Understanding the properties of exponents is crucial when simplifying mathematical expressions that involve exponential terms. The key property used in the exercise is known as the Product of Powers, which states that when multiplying two expressions with the same base, one can add the exponents. For example, given two variables such as \( a^m \) and \( a^n \), their product is \( a^{m+n} \).

This property becomes especially handy when dealing with square roots of exponential terms. With our problem \( \sqrt{y^7} \cdot \sqrt{y^9} \), the base is \( y \), and by applying the Product of Powers property, we combine the exponents, transforming it into \( \sqrt{y^{16}} \). By recognizing these properties, students can streamline the simplification process without distributing the exponents individually to each factor under the radical.
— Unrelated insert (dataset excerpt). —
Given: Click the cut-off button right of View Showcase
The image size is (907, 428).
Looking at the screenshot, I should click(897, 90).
When we multiply radicals, there are certain rules to follow for correct simplification. It's imperative to recall that the product of two square roots can be combined into one square root that encompasses the product of the radicands (the number or expression inside the radical). Essentially, \( \sqrt{a} \cdot \sqrt{b} = \sqrt{a \cdot b} \), given that 'a' and 'b' are non-negative, as negative numbers would involve complex numbers.
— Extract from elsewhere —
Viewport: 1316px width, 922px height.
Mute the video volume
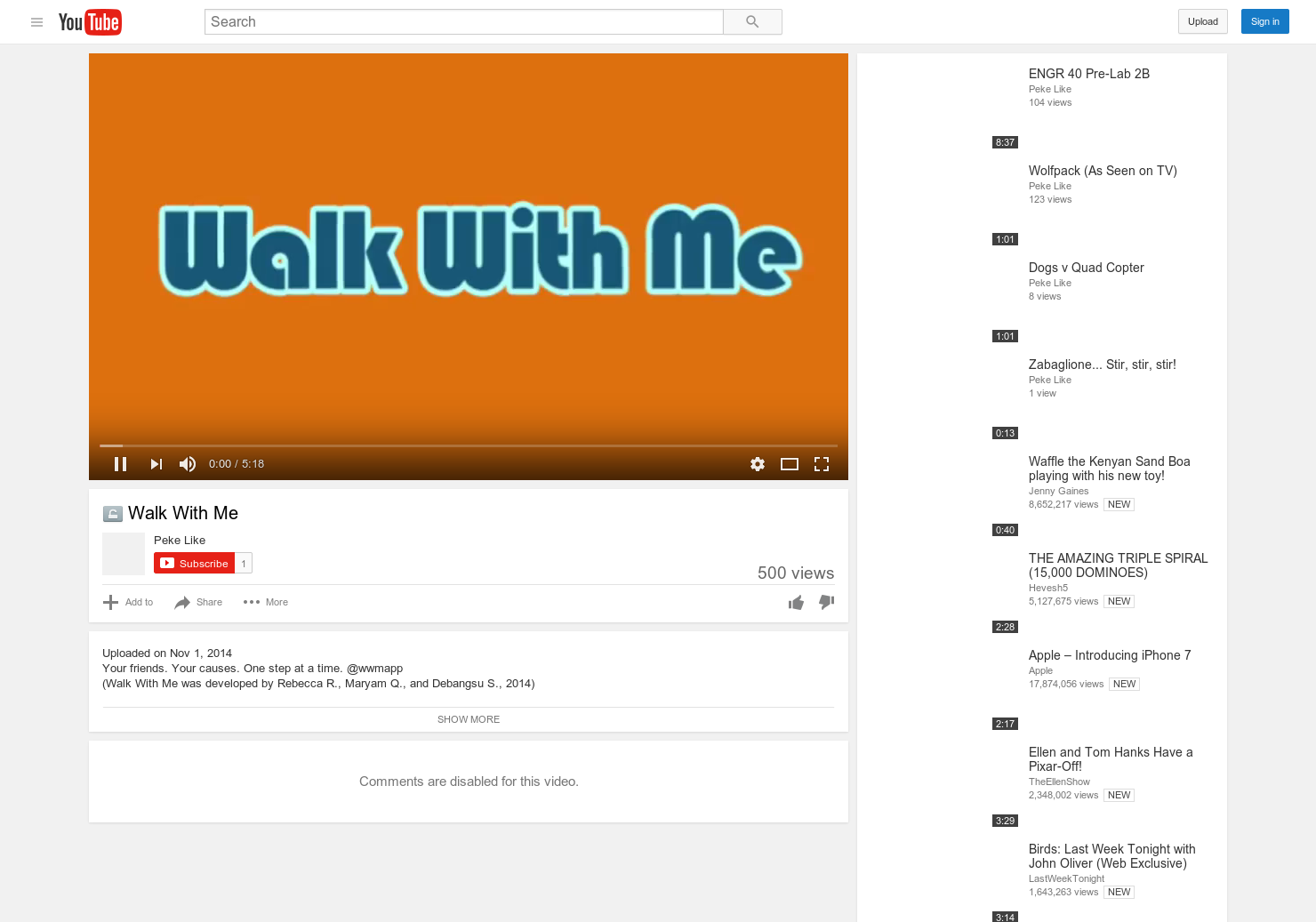(187, 463)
In our example, \( \sqrt{y^7} \cdot \sqrt{y^9} \) is simplified to \( \sqrt{y^7 \cdot y^9} \). This ease of multiplication under a single radical makes it simpler to apply exponent rules. It is important to keep these guidelines in mind as missteps in radical multiplication can lead to incorrect answers.

Exponent rules are a group of guidelines that describe how to handle mathematical operations involving exponents. One critical rule, as discussed earlier, is the Product of Powers. There are others, such as the Power of a Power, where \( (a^m)^n = a^{m \cdot n} \), and the Quotient of Powers, which gives us \( a^m / a^n = a^{m-n} \) when \( m \) and \( n \) are integers and \( a \) is non-zero.

In simplifying the square root of \( y^{16} \), we applied another rule: the square root of a power. This rule asserts that \( \sqrt{a^m} = a^{m/2} \) when 'm' is an even number. As a result, \( \sqrt{y^{16}} = y^8 \). These rules ensure that complicated expressions are dealt with consistently and accurately, providing clarity in both understanding and computation for students.